You know what I look like, you've seen examples on the telly, I'm sure. We're all pretty much the same. Of course I'm a bit better looking than the average skull, tighter sutures, more elegant zygomatic arches, a particularly bodacious occipital bone.

My good looks aren't the point, though, the point is that while you're here I'd really like to get a few things off my chest. Well, I say chest…

What I mean is that I'd like to talk to someone. Unburden myself. Clear my mind, so to speak. The long and the short of it is: I think I need a therapist. And guess what? I used to be one.

Seriously. A good practice, too, over by the Royal Courts of Justice. Spent all day analyzing emotionally fragile, intellectually sterile, morally bankrupt barristers. It was a good living.

Damn. See, that's part of the problem. I keep getting side-tracked. But that's not the point either. The point—and I do have one—is that things have changed around here and not for the better. The tension is so thick you could smear it on toast. And frankly, it's driving me to distraction.


Okay, it all started after I died. (And there's a story with some twists and turns, but we'll save the details of my demise for another time, shall we?).

Anyway, after I died, life was good. Good, steady, predictable. Well as predictable as it can be when you live with an autistic, manic-depressive with too many ideas and not enough outlets. (Those first years I was on the ingredient list of more experiments than I care to count. Did you think I was ancient based off my decrepit hue? Think again, I am actually barely eleven years older than my boy genius.)

As I was saying, it's been me and Sherlock for nearly eight years, ever since he discovered me at my own crime scene. (Don't worry, I was procured legally. Eventually.) Anyway, for a long time life had a blissfully steady rhythm, going something like this (by the way, I speak in italics, always have, always will):

"The barber was giving a talk at the convention, we know that."

Barbers have conventions? What could they possibly do there, style one another's hair?

"Quite probably. So the barber was not at his shop when the salesman delivered the order."

Salesmen deliver their own wares? Really?

"Sometimes. But if the barber wasn't at the shop, of course he couldn't have used the titanium pinking shears to stab the salesman in the neck."

Pinking shears? I'd like to see that wound. It sounds…decorative.

"Not sos you'd notice. And even though the barber's talk at the convention was curtailed that night, dozens of people claim to have seen him at the banquet."
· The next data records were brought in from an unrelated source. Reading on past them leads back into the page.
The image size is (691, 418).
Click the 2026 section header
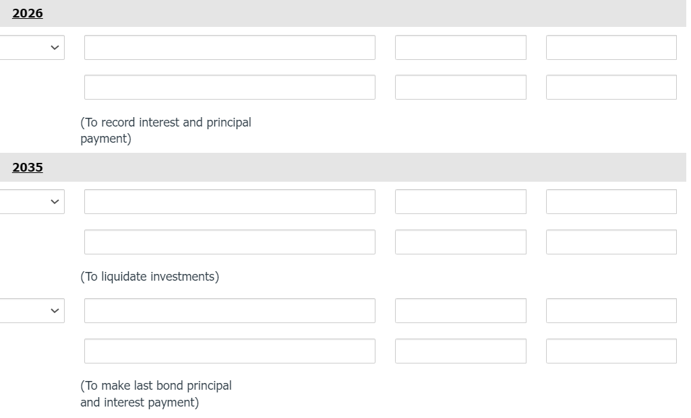(x=28, y=13)
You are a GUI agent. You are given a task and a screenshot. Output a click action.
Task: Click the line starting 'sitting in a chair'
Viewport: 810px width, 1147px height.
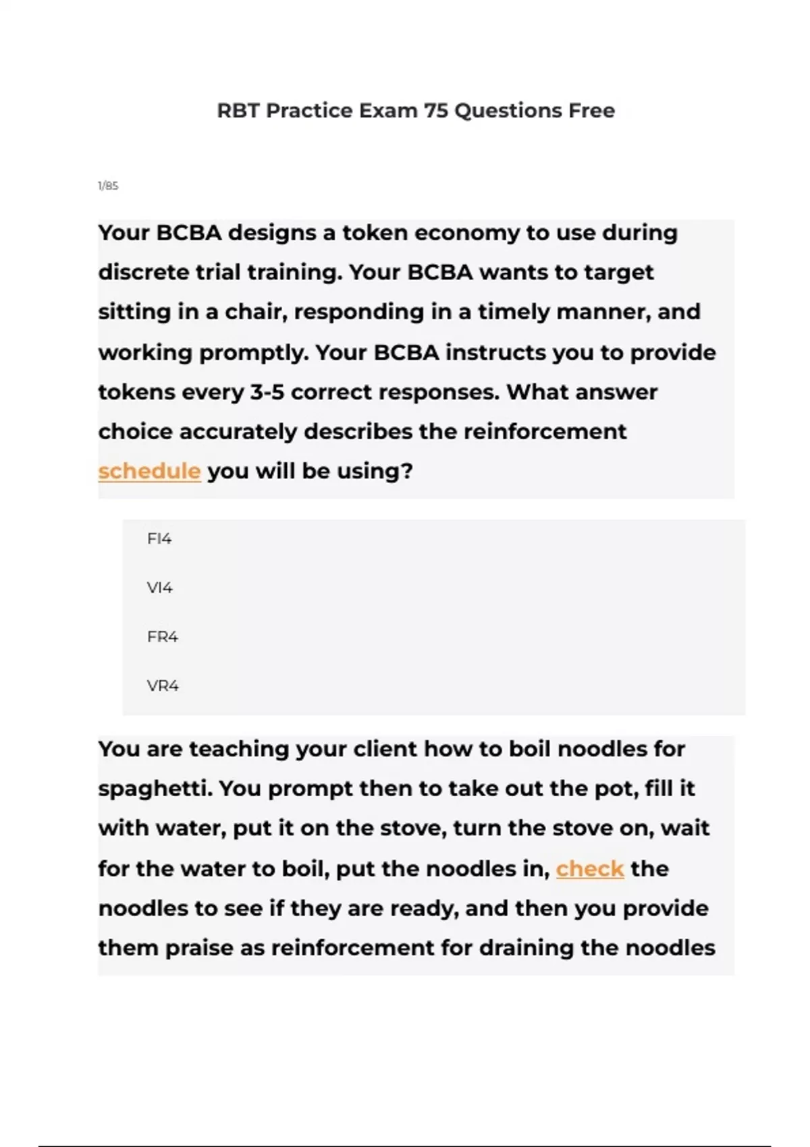[x=399, y=312]
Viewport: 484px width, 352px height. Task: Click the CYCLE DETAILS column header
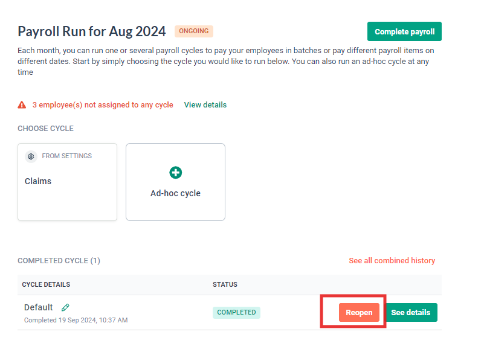(x=46, y=284)
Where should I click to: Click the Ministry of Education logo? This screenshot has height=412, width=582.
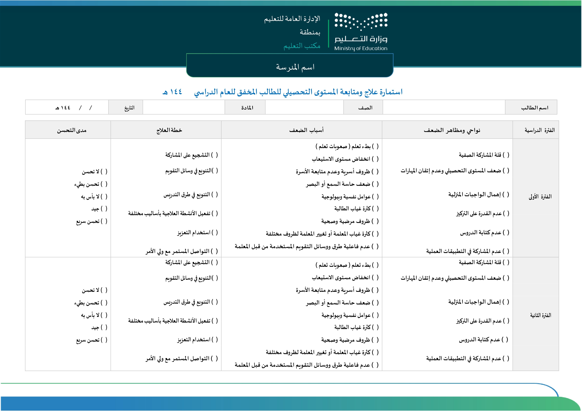coord(361,32)
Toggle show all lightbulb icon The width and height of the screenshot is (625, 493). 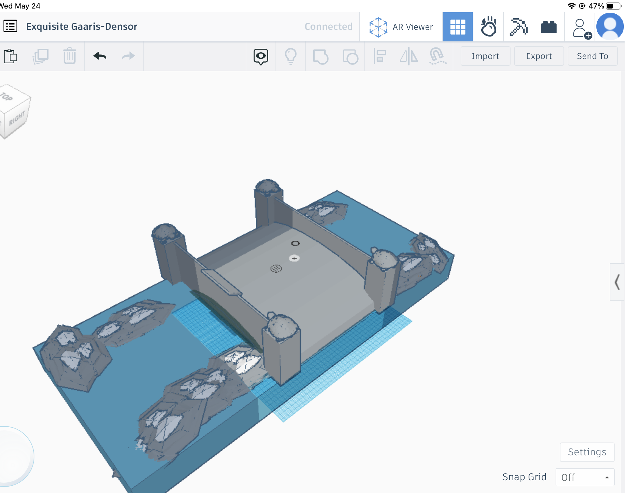tap(290, 56)
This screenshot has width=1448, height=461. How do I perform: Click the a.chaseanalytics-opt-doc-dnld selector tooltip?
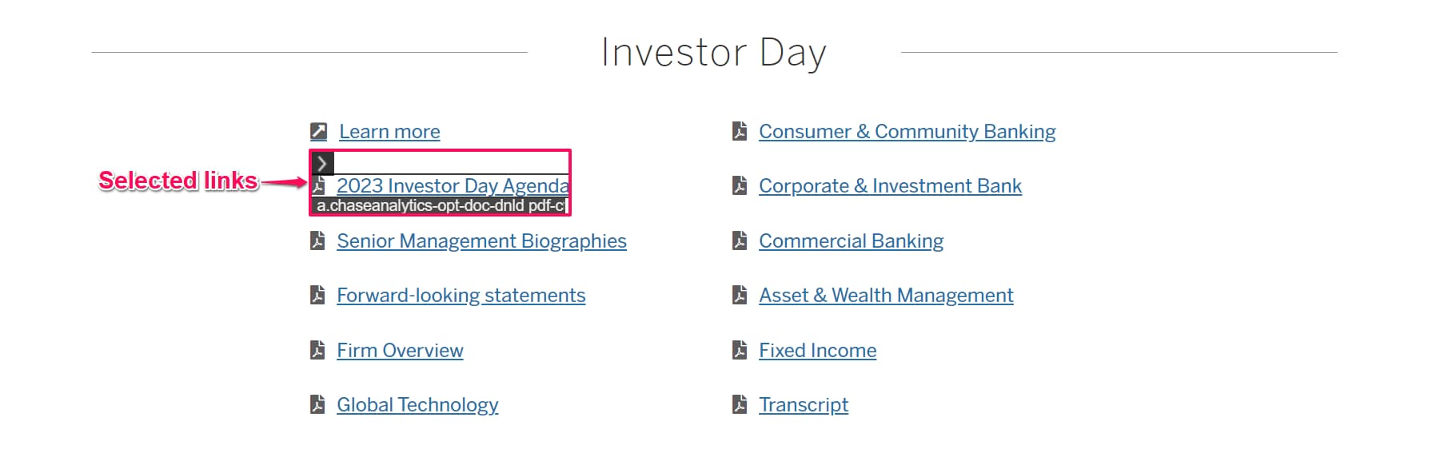pos(440,206)
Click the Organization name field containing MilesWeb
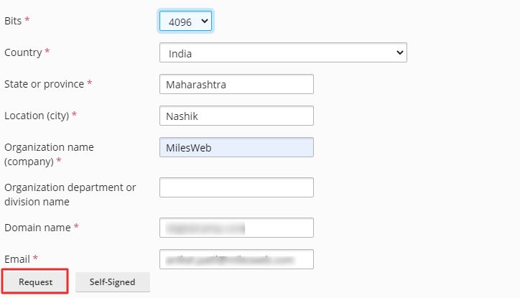 click(236, 147)
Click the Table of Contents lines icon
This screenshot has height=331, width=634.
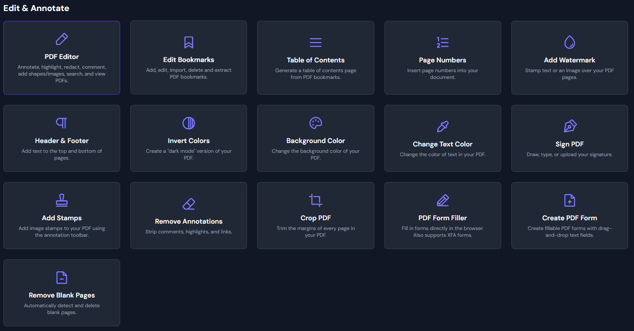(x=315, y=42)
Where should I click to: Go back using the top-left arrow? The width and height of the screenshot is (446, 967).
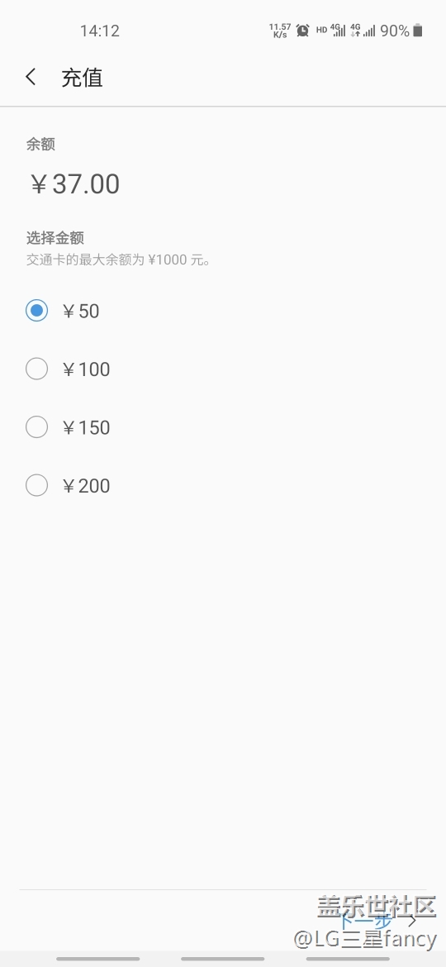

The banquet for barbers. The barber banquet? Oh now you're just putting me on.

"There was something one of the attendees said, something simple that I'm forgetting."

A banquet. I'd like to go to a banquet. Have a beer, maybe two. It's been awhile, you know? Oh boy."

"Banquet, banquet, beer, boy—Boy! Two boys! He's got a brother who's a chef, one of the acquaintances said they were always jealous of each other. It was the chef. Of course it was. He found out his brother was having an affair with the salesman—the same man the chef bought his knives from."

It goes like that most of the time. A bit of give, a bit of take. It was an easy life, a good life. Me and Sherlock, we were simpatico.

And then he showed up.

You know who I mean. The one with the limp and cane. The one with the war wound. The one with those jumpers and the tea and the milk and the shopping and the tidying up. The little one. That soldier.

God I love him.

Everything started glowing when he got here, you know? Heck, every time they stood near each other a bright cold fire just about jumped off their skin, a blazing corona around both of them. For the longest time they couldn't see it, they actively fought it, and frankly it half-near drove me to drink.

But with a little help everything eventually turned out all right, thank god, and it's been good for a long time now.

Except now Sherlock's gone and done that thing, and John let him and that, that's why I was hoping I could talk to you.